Figure VI-10. Predicted Effect of Control of Total Vibrio parahaemolyticus per Gram Oysters at
Time of Harvest for the Gulf Coast (Louisiana) Summer Harvest
[The term in Figure VI-10 "harvest lost" refers to the portion of the harvest that would have to be diverted
from the "raw market."]
Based on the means of the uncertainty distributions, the simulation results suggest that if all shellstock could be evaluated for total V. parahaemolyticus at time of harvest, excluding all oysters that had levels of 10,000 viable cells per g or more would reduce illness by 16% and 3% of the harvest would have to be diverted from the "raw market" or subjected to preventive controls. A 5,000 V. parahaemolyticus per g standard at time of harvest could (potentially) eliminate 28% of the illnesses associated with the consumption of oysters from this region/season with 6% of the harvest having to be diverted from the "raw market" or subjected to preventive controls. The relatively low (potential) reduction of illness is attributable to the large proportion of the harvest that would remain with a lower level of V. parahaemolyticus that would still grow to more significant levels after harvest. In comparison, the simulation results suggest that in the absence of subsequent post-harvest mitigations, "at-harvest" guidance levels of 5-log10 (105 or 100,000), 3-log10 (1,000 or 103) and 2-log10 (100 or 102) total V. parahaemolyticus per g could (potentially) reduce the illness rate by 1.6%, 68% and 98% with corresponding impact of 0.25%, 21% and 66% of the harvest, respectively. There is, however, uncertainty associated with these predictions as indicated by the uncertainty bounds shown in Figure VI-10. It is important to note that these estimates are based on the consideration of the baseline model only and do not take into account any other potential mitigations such as those evaluated earlier in this chapter.
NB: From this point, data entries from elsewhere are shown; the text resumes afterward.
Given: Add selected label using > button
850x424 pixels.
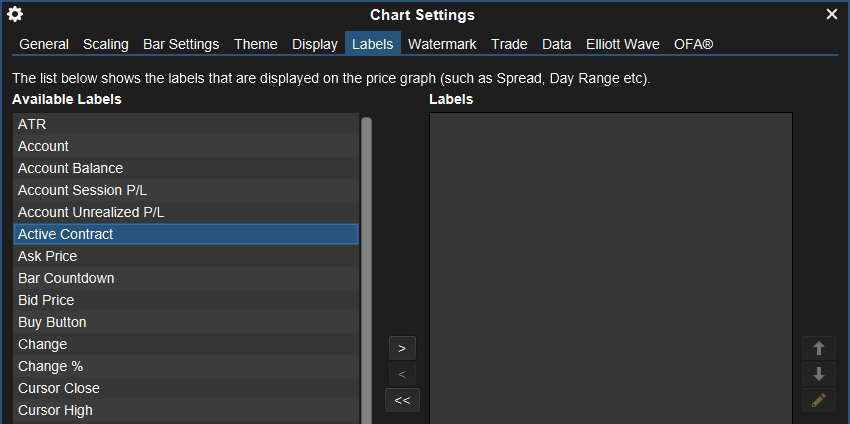Looking at the screenshot, I should pos(401,348).
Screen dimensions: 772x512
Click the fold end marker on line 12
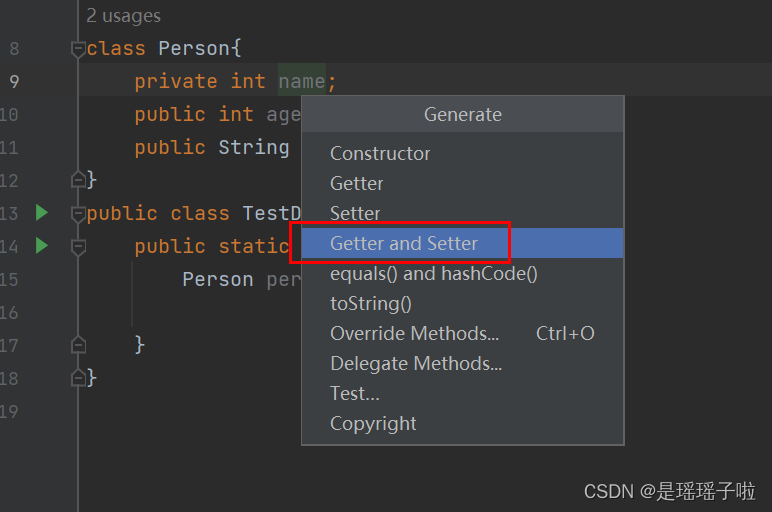pyautogui.click(x=78, y=180)
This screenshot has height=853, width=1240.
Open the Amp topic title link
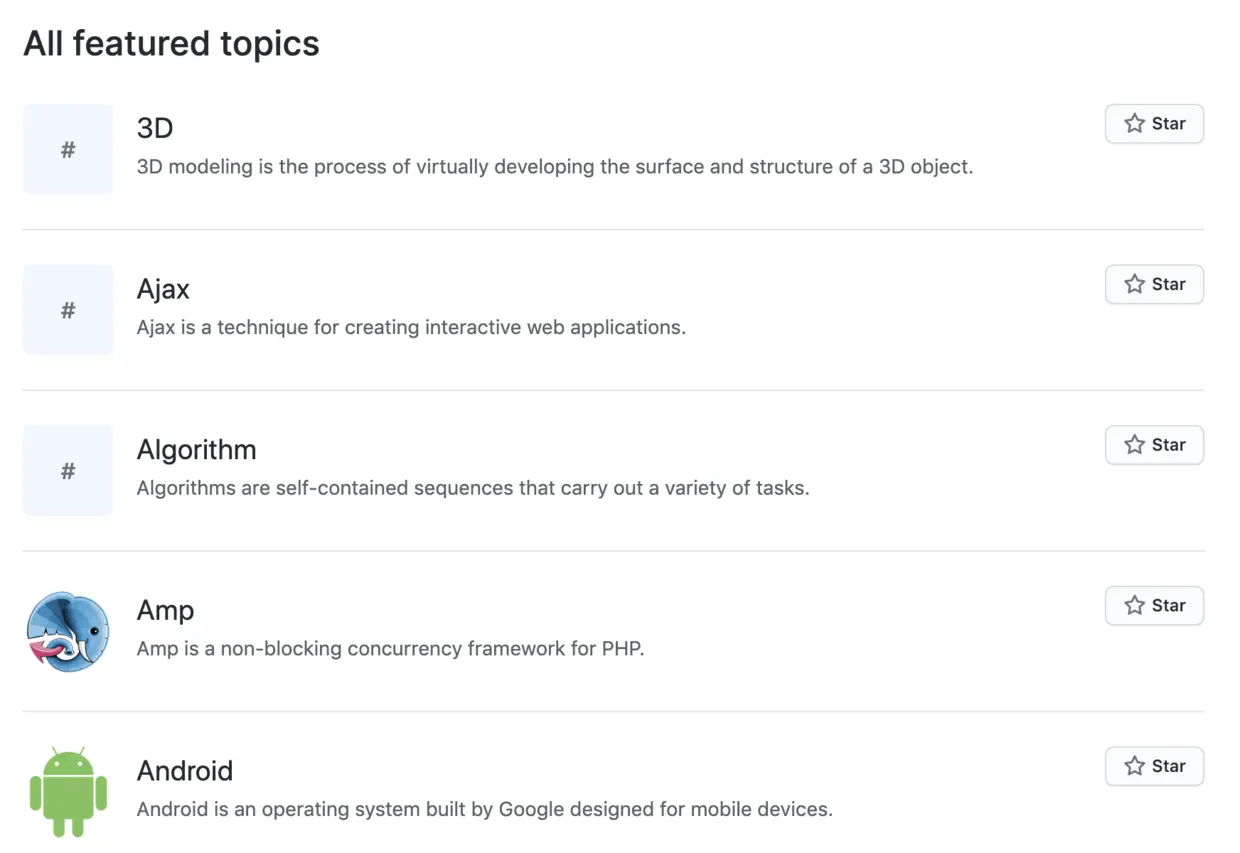[x=165, y=610]
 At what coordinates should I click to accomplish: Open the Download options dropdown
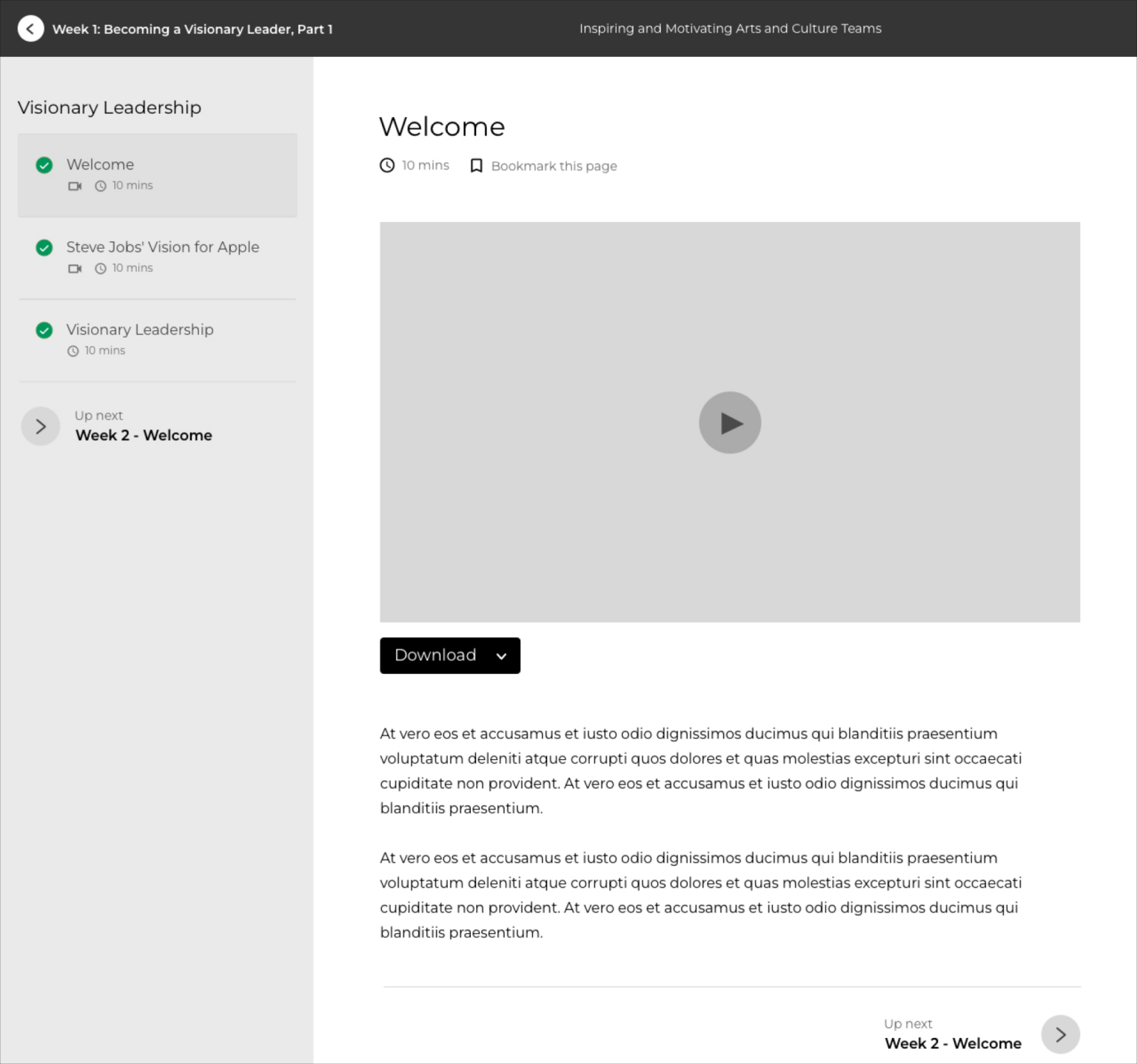[x=501, y=656]
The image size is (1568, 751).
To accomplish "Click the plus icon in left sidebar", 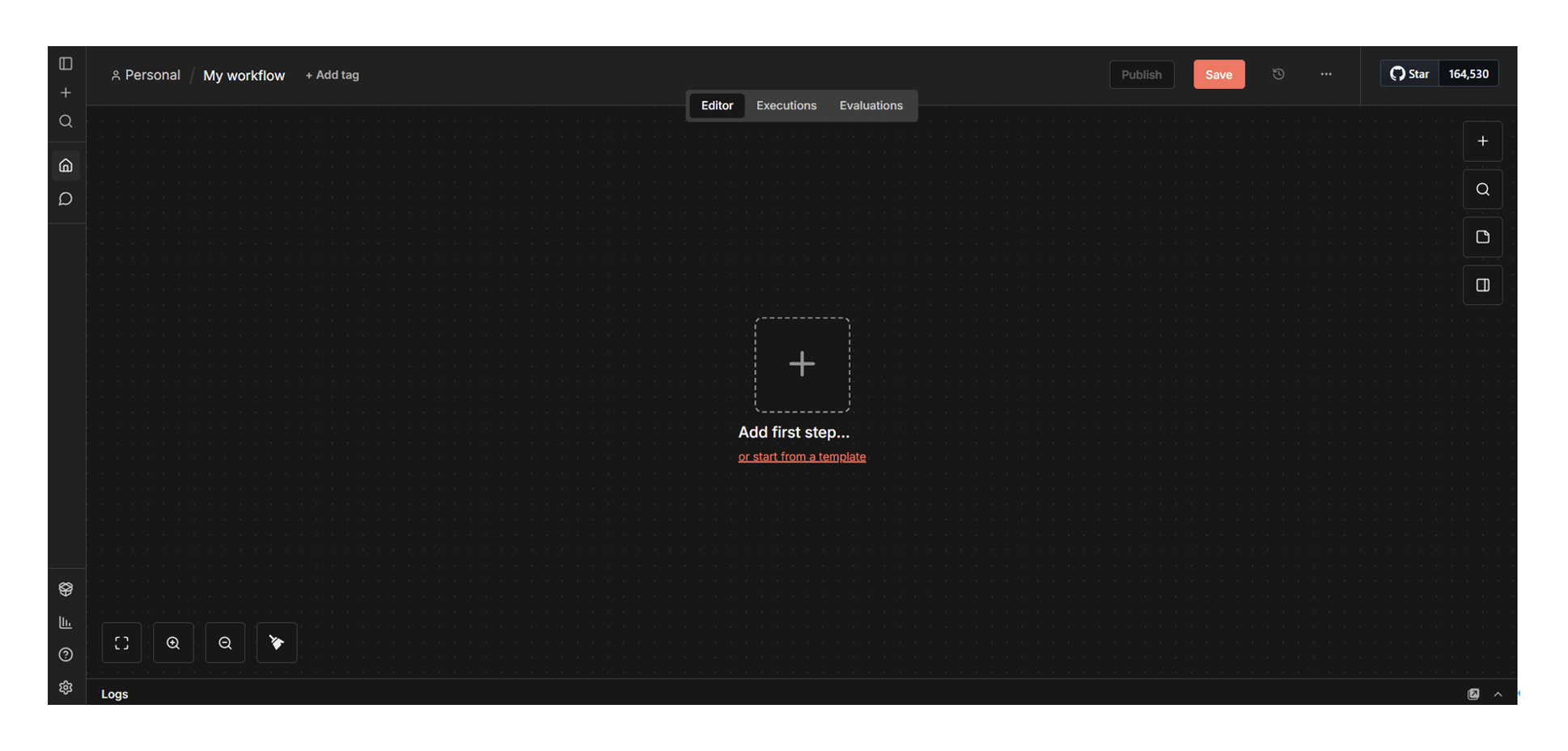I will click(x=66, y=93).
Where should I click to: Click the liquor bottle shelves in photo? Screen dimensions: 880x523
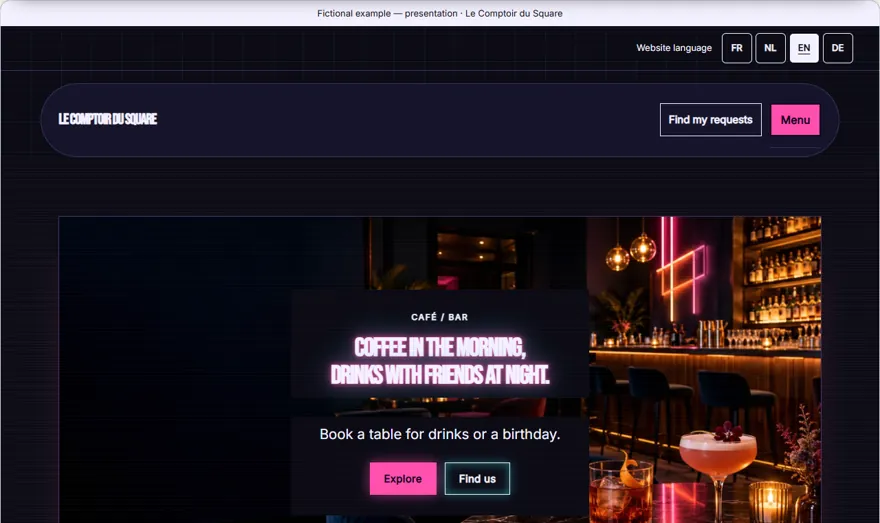[783, 275]
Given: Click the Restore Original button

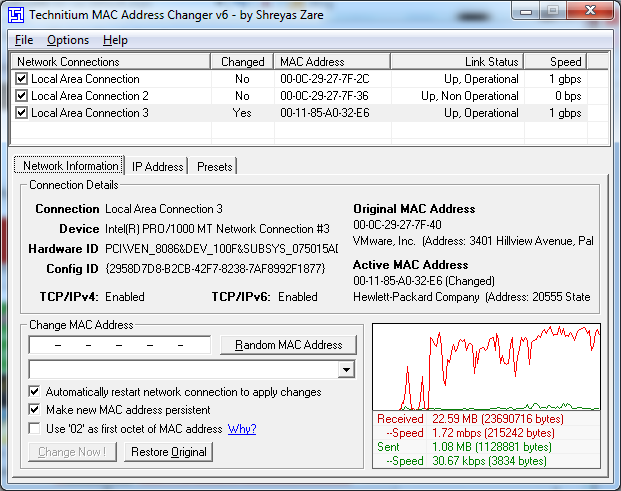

At-Retail Scenario. The hypothetical impact on the incidence of disease if it were possible to exclude oysters (from the raw market) which have greater than any particular level of total V. parahaemolyticus at retail was also evaluated for different guidance levels following the same method described above for at-harvest control. The results are shown in Figure VI-11 for the Gulf Coast (Louisiana) summer harvest, with selected levels of 10 to 100,000 total V. parahaemolyticus/g included in order to estimate the relationship between illnesses potentially averted and harvest that would have to be diverted from the "raw market."
Figure VI-11. Predicted Effect of Control of Total Vibrio parahaemolyticus per Gram Oysters at
Retail for the Gulf Coast (Louisiana) Summer Harvest
[The term in Figure VI-10 "harvest lost" refers to the portion of the harvest that would have to be
diverted from the "raw market."]
The effect of uncertainties on this analysis was evaluated as for the at-harvest control scenario. The simulation results suggest that at the same control levels, many more illnesses would be potentially eliminated, but with a much higher loss in harvest diverted from the raw market. For example, excluding all oysters that had levels of 10,000 viable cells per g at retail would reduce illness by 99% and 43% of the harvest would have to be diverted from the "raw market", compared to 11% and 3%, respectively, for at-harvest control levels of 10,000 V. parahaemolyticus per gram. A 5,000 V. parahaemolyticus per g standard at retail could (potentially) eliminate almost 100% of the illnesses associated with the consumption of oysters from this region/season with 70% of the harvest having to be diverted from the "raw market." The greater effectiveness of guidance level applied at retail than at harvest with respect to illness aversion is because the former is applied after the effects of temperature abuse during harvesting operation.